赤ちゃんができるまでは、大人の注目を一身に受けてきたメルくん。赤ちゃんの誕生で、その注目が、赤ちゃんに奪われた気がして、寂しかったのでしょうね。「ぼくも、ここにいるよ。」「ぼくのことも、みてよ。」「赤ちゃんばかりでなくて、ぼくも、ほめてよ。」といったメルくんの心の叫びが聞こえてくるような絵本でした。メルくんのどんどんくもっていく表情、溢れ出す涙、お兄ちゃん、お姉ちゃんになった子たちには、とても共感できる絵本ではないかなと思います。
しかし「寂しさ」だけで終わらないのが絵本のいいところです。優しく鼻をかんでくれているお父さん、優しく抱っこしてくれているお母さん、抱っこされながら、心落ち着かせた顔のメルくんの描写を描いた絵は、温かい気持ちにさせてくれます。それと同時に「あなたのことも大好きよ」「大切だよ」というメッセージが伝わってくる絵になっています。
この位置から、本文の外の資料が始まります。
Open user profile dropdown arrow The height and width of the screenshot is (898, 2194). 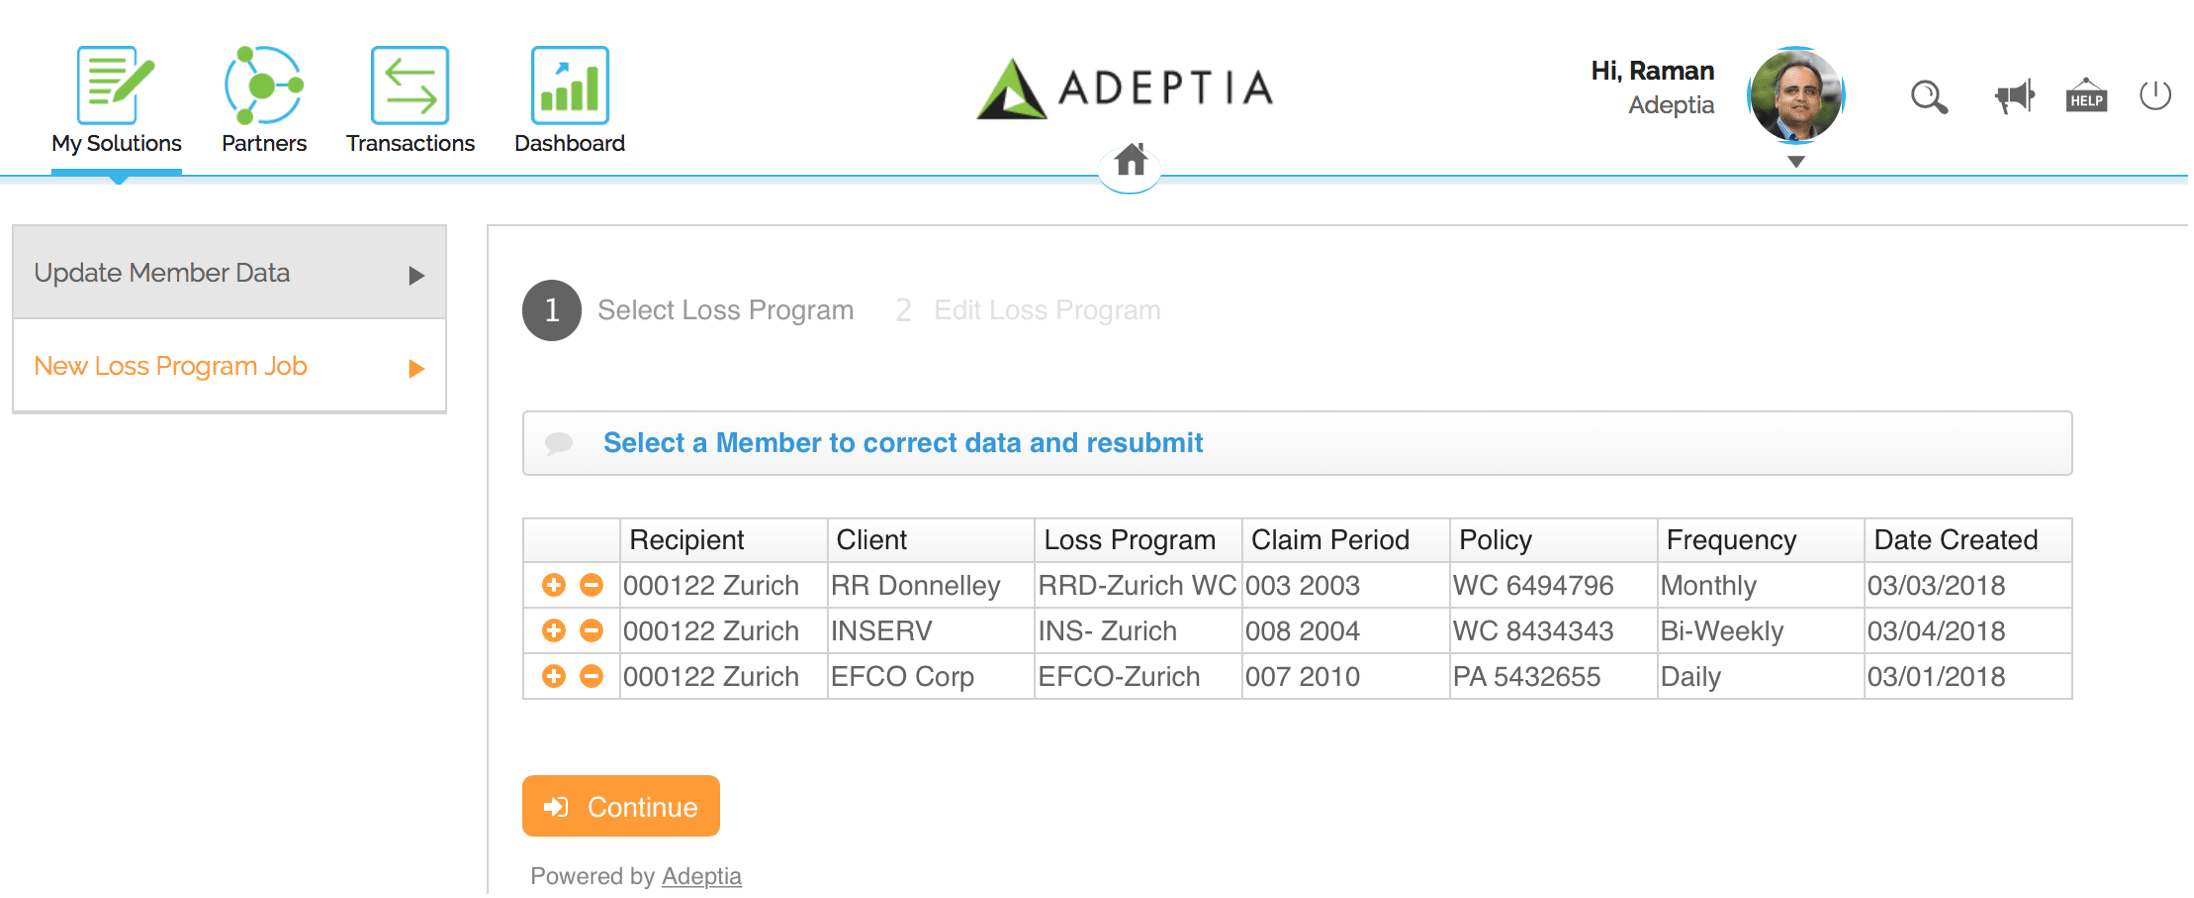1796,162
言葉にしなくても、優しく抱っこするだけで、大切な思いは、ぬくもりと共に伝わるんだなと思いました。優しさを取り戻すと、もう一度、赤ちゃんにも優しくなれた、メルくんがいました。
私にも子どもが二人いますが、下の子ができたばかりのときは余裕がなかった気がします。上の子にこんな優しい笑顔で抱っこできていたかな・・・と反省させられました。大変な時は子育ては長い、先の見えないトンネルのように感じていました。しかし、過ぎてみればあっという間で、だだをこねていたあの時の子どもが懐かしく思えます。今は違った悩みもありますが(笑)。ただ、子どもが大きくなってしまうと、優しく抱くことは、激減してしまいます。お子さんが小さい今、一番ダイレクトに伝えられる愛情表現が「抱っこ」なのだなと、絵本を読んで改めて感じました。